● Work to be completed: Set down the following account of the move to Belize in full, word for word.

● Selected excerpt:
## START

Missler describes his trip from Florida to Belize aboard Dutch Lion
This is the story of a C34 move from the Puget Sound to the western Caribbean.
Several years ago my wife and I decided that the winters here in the Northwest
were too wet and cold for our aging bones. Having cruised the
Eastern and Southern Caribbean, which we liked very much, we decided that the
Eastern Caribbean has too many Hurricanes for us to leave our boat and
belongings during the Summertime. It is too far away to checkup after a
hurricane or severe storm. The Southern part, Venezuela, the A,B,C Islands
were not attractive enough and too far away. So we started looking into the
The Mexican Quintano Roo, Cancun, etc., is too commercialized and besides it
is hard to own property there. To make a long story short we decided after
looking into Central America to settle in Belize. Why Belize? Beach property
was inexpensive at the time and you can outright own it. Property taxes were
very low to unheard off. Getting to Belize was easy, you can fly and drive to
that country. Government is stable, with an English style constitution, and
the Belize Dollar is pegged 2 to 1 to the American Dollar.
Eight years ago we first visited Belize and six years ago we bought 200 feet
of beachfront property on Ambergris Caye two miles south of San Pedro.
My neighbor, in Belize, originally from Texas , bought 100 feet and started
building his house four years ago and also constructed a pier 300 feet long
from shore to get to deep enough water to dock his sailboat there. I invested
into his pier at that time and own a part of that pier.

## END

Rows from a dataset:
## START

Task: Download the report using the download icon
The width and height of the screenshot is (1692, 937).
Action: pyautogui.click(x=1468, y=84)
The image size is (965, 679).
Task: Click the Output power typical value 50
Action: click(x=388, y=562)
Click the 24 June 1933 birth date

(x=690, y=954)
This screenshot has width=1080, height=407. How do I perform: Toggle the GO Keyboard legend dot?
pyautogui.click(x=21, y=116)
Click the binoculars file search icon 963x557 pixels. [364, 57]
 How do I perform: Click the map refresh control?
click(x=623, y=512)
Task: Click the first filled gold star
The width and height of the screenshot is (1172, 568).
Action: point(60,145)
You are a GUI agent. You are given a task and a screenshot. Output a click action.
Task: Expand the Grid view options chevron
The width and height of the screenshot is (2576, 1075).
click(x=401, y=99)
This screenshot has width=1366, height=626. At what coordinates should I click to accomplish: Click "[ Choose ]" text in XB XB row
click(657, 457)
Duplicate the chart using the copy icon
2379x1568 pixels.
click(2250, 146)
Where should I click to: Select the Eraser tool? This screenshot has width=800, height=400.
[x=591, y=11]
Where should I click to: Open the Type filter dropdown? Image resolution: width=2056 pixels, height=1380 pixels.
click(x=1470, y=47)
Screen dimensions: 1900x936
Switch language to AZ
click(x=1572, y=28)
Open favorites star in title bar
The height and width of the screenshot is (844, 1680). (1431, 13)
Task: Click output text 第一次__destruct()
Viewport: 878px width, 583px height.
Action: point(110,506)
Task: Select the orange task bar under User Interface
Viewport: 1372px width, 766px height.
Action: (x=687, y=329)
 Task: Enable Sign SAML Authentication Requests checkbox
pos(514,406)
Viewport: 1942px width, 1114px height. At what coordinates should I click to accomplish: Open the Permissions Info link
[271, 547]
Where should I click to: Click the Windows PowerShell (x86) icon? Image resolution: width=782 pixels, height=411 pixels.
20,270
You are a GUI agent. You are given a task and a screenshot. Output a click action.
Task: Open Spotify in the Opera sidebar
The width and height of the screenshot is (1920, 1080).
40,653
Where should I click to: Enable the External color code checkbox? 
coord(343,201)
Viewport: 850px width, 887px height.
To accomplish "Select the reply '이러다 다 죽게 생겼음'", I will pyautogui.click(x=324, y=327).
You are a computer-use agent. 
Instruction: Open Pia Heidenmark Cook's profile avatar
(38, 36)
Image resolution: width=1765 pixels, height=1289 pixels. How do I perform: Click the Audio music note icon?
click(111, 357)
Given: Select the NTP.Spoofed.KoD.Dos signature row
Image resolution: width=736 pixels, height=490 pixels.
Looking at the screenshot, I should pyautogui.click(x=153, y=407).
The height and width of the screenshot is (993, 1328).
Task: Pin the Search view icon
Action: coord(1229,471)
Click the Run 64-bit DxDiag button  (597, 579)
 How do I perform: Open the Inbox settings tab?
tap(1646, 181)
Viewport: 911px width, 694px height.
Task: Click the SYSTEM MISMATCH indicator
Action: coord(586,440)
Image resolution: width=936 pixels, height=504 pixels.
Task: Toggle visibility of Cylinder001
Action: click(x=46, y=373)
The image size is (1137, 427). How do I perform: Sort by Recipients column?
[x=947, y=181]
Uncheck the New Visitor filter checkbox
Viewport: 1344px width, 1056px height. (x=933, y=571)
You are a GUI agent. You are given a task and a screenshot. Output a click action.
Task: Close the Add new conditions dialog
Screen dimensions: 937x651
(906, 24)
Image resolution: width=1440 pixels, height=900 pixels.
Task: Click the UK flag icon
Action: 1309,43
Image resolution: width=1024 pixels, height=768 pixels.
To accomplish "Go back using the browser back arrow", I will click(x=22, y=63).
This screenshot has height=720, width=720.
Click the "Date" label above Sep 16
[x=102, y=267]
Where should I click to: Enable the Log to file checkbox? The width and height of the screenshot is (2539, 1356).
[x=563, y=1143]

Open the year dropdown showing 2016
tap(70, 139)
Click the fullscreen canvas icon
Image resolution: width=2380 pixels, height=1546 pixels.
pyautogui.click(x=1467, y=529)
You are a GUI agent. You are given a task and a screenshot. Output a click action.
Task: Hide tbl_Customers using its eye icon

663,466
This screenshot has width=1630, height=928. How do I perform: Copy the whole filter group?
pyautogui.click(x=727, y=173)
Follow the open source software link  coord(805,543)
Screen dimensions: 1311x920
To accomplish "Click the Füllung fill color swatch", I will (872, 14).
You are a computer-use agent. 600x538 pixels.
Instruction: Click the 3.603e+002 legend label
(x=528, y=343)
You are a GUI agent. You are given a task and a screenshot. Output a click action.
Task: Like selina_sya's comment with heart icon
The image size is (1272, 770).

## END

● Exercise result:
Missler describes his trip from Florida to Belize aboard Dutch Lion
This is the story of a C34 move from the Puget Sound to the western Caribbean.
Several years ago my wife and I decided that the winters here in the Northwest
were too wet and cold for our aging bones. Having cruised the
Eastern and Southern Caribbean, which we liked very much, we decided that the
Eastern Caribbean has too many Hurricanes for us to leave our boat and
belongings during the Summertime. It is too far away to checkup after a
hurricane or severe storm. The Southern part, Venezuela, the A,B,C Islands
were not attractive enough and too far away. So we started looking into the
The Mexican Quintano Roo, Cancun, etc., is too commercialized and besides it
is hard to own property there. To make a long story short we decided after
looking into Central America to settle in Belize. Why Belize? Beach property
was inexpensive at the time and you can outright own it. Property taxes were
very low to unheard off. Getting to Belize was easy, you can fly and drive to
that country. Government is stable, with an English style constitution, and
the Belize Dollar is pegged 2 to 1 to the American Dollar.
Eight years ago we first visited Belize and six years ago we bought 200 feet
of beachfront property on Ambergris Caye two miles south of San Pedro.
My neighbor, in Belize, originally from Texas , bought 100 feet and started
building his house four years ago and also constructed a pier 300 feet long
from shore to get to deep enough water to dock his sailboat there. I invested
into his pier at that time and own a part of that pier.